Зашли в парадное, Зина поднялась на первую ступеньку:
— Я в детстве, лет в пять, долго-долго болела дизентерией… ужас,— это звучало так, как будто это она всё время рассказывала и продолжает рассказывать о себе, а не Вячик, выпадая из штанов, уже сорок минут пытается завести нормальный разговор.— Меня в изоляторе держали, без родителей, так обидно и горько, но совсем не плакалось… Мне туда книжки, игрушки, цветные карандаши носили, и я там целыми днями сидела на кровати, сейчас бы я, наверно, от такого свихнулась. Иногда эту самую кровать разбирать пыталась — шарики откручивала от спинки. Помню ещё окно на пустую грустную улицу и молодого высокого врача в голубой шапочке и халате: он заходил по несколько раз в день, спрашивал о чём-то, шутил. Кто-то из медсестричек всё повторял, что он, мол, в меня влюбился… я совсем не понимала, что это значит.
— А меня маленького часто оставляли у бабушки, там был старый большой двор, много детей. Они меня беспрерывно дразнили, потому что я тогда ходил в своих первых очках — коричневых, круглых, уродливых.

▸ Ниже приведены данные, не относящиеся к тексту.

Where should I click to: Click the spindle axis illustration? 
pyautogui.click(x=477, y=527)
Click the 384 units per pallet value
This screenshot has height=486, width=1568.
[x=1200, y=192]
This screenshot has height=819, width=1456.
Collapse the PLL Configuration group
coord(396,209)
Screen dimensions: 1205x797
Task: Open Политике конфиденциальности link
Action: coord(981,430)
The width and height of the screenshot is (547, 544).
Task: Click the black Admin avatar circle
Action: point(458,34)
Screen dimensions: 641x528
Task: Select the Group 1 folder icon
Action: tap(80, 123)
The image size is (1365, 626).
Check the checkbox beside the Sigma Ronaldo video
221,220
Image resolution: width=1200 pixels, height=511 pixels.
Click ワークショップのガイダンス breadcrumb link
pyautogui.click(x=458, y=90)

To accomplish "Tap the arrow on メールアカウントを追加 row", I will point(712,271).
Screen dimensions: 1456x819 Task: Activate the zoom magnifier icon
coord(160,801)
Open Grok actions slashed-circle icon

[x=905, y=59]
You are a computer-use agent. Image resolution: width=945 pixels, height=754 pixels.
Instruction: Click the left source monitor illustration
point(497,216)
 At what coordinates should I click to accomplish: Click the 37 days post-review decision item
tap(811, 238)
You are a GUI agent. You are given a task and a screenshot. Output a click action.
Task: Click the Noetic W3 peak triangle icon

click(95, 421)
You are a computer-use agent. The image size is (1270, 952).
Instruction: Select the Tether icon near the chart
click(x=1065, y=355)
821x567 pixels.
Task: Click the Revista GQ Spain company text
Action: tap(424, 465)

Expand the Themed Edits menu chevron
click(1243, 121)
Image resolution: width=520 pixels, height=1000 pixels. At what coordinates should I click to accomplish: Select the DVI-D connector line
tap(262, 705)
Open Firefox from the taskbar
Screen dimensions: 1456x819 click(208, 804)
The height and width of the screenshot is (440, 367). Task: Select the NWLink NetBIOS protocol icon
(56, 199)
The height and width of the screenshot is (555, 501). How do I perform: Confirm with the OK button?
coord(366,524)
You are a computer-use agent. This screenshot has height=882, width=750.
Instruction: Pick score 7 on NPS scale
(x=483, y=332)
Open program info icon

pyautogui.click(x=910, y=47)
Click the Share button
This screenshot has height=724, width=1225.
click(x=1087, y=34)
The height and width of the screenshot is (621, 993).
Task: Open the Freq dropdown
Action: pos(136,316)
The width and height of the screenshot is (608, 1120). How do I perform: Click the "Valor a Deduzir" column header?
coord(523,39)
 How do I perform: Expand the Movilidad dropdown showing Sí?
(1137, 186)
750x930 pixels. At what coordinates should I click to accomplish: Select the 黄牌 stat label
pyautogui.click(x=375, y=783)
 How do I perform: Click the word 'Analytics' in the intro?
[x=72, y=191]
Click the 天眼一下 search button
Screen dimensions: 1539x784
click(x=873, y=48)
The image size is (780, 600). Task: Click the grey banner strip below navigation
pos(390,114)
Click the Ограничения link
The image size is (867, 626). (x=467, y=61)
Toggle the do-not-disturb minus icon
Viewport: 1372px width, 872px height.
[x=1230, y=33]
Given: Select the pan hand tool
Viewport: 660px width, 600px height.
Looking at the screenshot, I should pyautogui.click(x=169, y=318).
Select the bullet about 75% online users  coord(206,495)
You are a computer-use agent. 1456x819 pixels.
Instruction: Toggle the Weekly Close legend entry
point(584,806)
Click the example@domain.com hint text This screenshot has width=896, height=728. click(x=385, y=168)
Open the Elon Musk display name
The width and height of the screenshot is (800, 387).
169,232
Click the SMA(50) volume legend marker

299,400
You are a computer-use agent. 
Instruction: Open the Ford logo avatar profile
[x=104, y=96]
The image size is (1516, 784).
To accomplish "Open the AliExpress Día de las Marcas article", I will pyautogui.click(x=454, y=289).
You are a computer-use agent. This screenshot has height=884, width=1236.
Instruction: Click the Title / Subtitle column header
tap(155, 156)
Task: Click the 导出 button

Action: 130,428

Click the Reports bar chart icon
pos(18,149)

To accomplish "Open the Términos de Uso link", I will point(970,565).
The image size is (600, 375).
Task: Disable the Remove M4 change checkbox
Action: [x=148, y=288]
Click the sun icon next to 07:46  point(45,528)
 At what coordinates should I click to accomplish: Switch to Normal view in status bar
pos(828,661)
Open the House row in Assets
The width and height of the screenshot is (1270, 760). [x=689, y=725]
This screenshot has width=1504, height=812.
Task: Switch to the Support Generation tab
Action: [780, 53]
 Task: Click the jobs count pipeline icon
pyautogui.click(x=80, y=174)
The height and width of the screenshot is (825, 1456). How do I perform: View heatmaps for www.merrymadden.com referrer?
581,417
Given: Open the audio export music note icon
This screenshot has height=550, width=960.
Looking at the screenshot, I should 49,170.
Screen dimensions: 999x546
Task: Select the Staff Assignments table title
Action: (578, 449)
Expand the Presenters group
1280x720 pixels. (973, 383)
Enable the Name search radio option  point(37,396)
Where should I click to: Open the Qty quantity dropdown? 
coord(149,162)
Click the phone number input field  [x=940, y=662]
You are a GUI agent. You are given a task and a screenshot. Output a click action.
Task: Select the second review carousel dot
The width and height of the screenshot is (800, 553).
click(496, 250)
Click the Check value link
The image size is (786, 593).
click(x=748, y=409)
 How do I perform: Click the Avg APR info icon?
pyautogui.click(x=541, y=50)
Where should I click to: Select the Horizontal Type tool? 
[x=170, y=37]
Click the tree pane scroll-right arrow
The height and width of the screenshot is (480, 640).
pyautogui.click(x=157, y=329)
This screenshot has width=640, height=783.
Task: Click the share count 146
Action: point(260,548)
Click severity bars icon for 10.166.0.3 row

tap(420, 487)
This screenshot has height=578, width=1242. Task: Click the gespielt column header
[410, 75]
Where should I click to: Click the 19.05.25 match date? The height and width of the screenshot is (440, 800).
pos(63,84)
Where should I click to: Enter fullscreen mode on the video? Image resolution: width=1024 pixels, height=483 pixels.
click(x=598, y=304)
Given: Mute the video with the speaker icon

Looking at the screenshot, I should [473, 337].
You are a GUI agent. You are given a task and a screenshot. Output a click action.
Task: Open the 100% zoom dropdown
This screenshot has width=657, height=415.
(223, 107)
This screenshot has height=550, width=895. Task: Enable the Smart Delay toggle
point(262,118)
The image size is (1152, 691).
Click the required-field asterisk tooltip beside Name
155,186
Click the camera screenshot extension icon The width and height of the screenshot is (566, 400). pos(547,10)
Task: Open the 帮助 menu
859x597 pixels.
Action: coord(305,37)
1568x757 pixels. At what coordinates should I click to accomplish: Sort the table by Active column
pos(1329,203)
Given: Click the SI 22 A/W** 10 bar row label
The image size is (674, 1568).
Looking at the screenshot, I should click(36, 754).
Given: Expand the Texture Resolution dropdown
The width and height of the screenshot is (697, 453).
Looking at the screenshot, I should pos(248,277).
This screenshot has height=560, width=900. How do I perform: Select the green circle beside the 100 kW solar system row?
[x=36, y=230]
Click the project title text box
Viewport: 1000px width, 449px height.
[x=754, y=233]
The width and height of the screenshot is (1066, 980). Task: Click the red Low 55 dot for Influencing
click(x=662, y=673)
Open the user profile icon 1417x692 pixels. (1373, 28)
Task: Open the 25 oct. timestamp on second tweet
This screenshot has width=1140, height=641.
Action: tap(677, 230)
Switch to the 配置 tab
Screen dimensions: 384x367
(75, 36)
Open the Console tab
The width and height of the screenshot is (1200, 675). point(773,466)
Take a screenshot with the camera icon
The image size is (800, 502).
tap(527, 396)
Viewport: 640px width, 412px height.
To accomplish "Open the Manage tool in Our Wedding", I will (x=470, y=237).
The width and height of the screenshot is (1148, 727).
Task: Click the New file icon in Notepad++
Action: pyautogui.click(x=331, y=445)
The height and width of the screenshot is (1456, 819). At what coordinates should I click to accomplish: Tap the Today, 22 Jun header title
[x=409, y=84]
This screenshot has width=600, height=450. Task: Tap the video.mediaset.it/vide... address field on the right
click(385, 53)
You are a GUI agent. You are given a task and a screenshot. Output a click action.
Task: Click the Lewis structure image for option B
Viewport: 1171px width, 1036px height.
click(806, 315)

Это потом, спустя много лет, круглые очки стали писком моды, потому что Джон Леннон в подобных ходил, а тогда… только выйдешь, уже вопят: «четыре глаза! четыре глаза!» Больше всего одна белобрысая девчонка старалась. Я отчаялся, не хотел ходить гулять, сидел безвылазно у бабушки на балконе, поглядывая во двор со второго этажа. Ну, а через год увидел эту дуру… в очках с толстенными стёклами, и — честно! — так обрадовался, так обрадовался… Я знаю, что нехорошо этому радоваться, но вспоминаю об этом — и радуюсь. Даже вот сейчас радуюсь…
Вячик замолчал, Зиночка, как бы с пониманием, взяла его под руку, щёчку к его плечу поближе придвинула, и они зашагали вверх по лестнице:
— У меня родители — военные… папа, то есть. Мы в этом городе только шесть лет, когда папа демобилизовался, а то по разным городам жили, и я всегда в разные школы ходила. Дети новичков не любят, сильно издеваются…
— И я… Я теперь в школе работаю, учителем, физику преподаю. Не мог найти работу по специальности, пристроили. Сначала так странно было, когда меня Вячеславом Павловичем называли, а потом привык… Только завуч достаёт, на уроки ко мне всё ходит и ходит. Детки идиотничают, конечно, но что поделать, и к этому тоже привыкнуть можно. Но иногда думаешь: зачем им эта физика, зачем это всё?.. А родители твои… ваши сейчас дома? — опомнился Вячик, вдруг заметив, что они какое-то время уже стоят перед дверью.
— Что вы сказали? А… Не… Родители не здесь живут. Мы здесь с мужем живём,— Зиночка порылась в сумочке, добывая ключ,— он к Гринбергам не любит ходить, говорит, что они слишком сладенькие, сидит дома, какие-то поделки клепает. Спасибо вам большое, что проводили… Вячеслав. Вы обязательно должны лечиться, обещайте мне! Запускать всякие осложнения нельзя, нельзя…
Дверь открылась, мелькнули красные, под кирпич, обои прихожей, а потом, когда Зиночка повернулась к нему,— такой совсем беззащитный пробор в её тёмных волосах и лёгонький, бледно-серый взгляд: сначала — быстро, прямо на него, и сразу — куда-то вниз… Вячик только что-то успел промычать в ответ — и дверь захлопнулась.
Больше Вячеслав Павлович к Гринбергам никогда не ходил: они приглашали, а он всё отнекивался. Хотя Гринберги-то причём?